最简单的内核模块
#include
#include
#include
static int __init init_testko(void)
{
printk("test ko init\n");
return 0;
}
static void __exit exit_testko(void)
{
printk("test ko exit\n");
}
MODULE_LICENSE("GPL");
MODULE_AUTHOR("KEVIN");
module_init(init_testko);
module_exit(exit_testko);
Makefile写法
obj-m = test.o #模块源代码
KER_DIR = /root/linux-3.0 #内核源码路径
CUR_DIR = $(shell pwd)
all:
make -C $(KER_DIR) M=$(CUR_DIR) modules
clean:
rm -rf *.o *.ko *.mod.o *.mod.c *.symvers *.order
cp:
cp *.ko /root/rootfs/
在内核中设备号用一个32位数dev_t(linux/types.h)表示,高十二位表示主设备号,低二十位表示次设备号。
#include
MAJOR(dev_t dev);
MINOR(dev_t dev);
以上来两个宏分别从dev_t中提取主设备号和次设备号。下边的宏用来合成一个设备号。

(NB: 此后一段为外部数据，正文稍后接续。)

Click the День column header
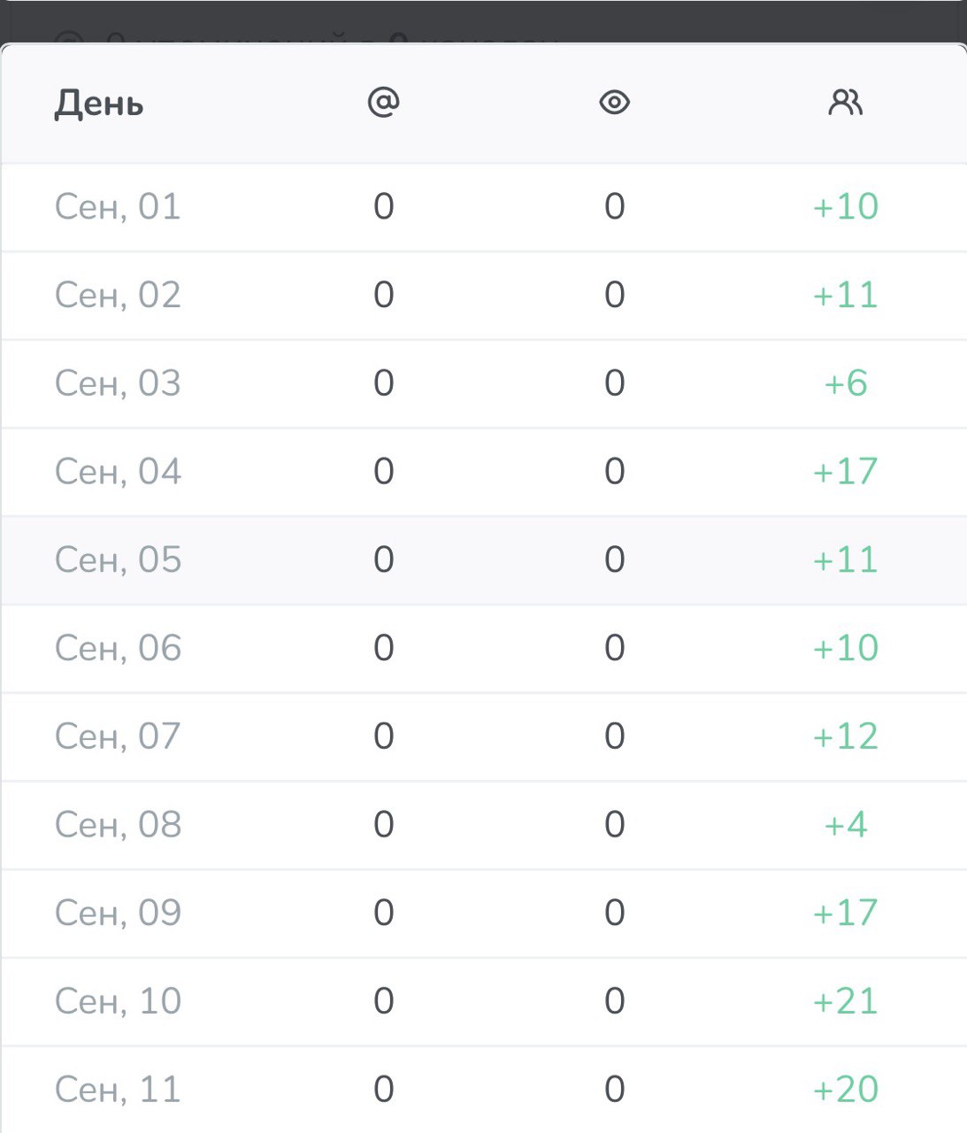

MKDEV(int major, int minor);
静态分配
int register_chrdev_region(dev_t first, unsigned int count, char * name);
动态分配
int alloc_chrdev_region(dev_t *dev, unsigned int dirstminor, unsigned int count, char * name);
这两个函数在分配成功的时候返回0,分配失败的时候返回一个错误码。
释放占用的设备号
void unregister_chrdev_region(dev_t first, unsigned int count);
参数:
first 要分配的设备编号范围的启始值
count 所请求的连续设备编号的个数
name 是和该编号范围关联的设备名,将出现在/proc/devices和sysfs中
dev 是用来保存分配的设备号的内存地址
关于错误码,内核定义了一组宏来表示,这些宏保存在./include/asm-generic/errno-base.h中
可以在写驱动代码的时候使用,例如
return -EPERM;
表示操作没有权限,使用的时候需要加上‘-’符号。
关于设备号的分配
内核中有块设备表和字符设备表,根据设备的类型和主设备号可通过这两个表之一找到对应的驱动程序函数跳转结构,而次设备号则一般只用做同类型设备中具体设备项的编号。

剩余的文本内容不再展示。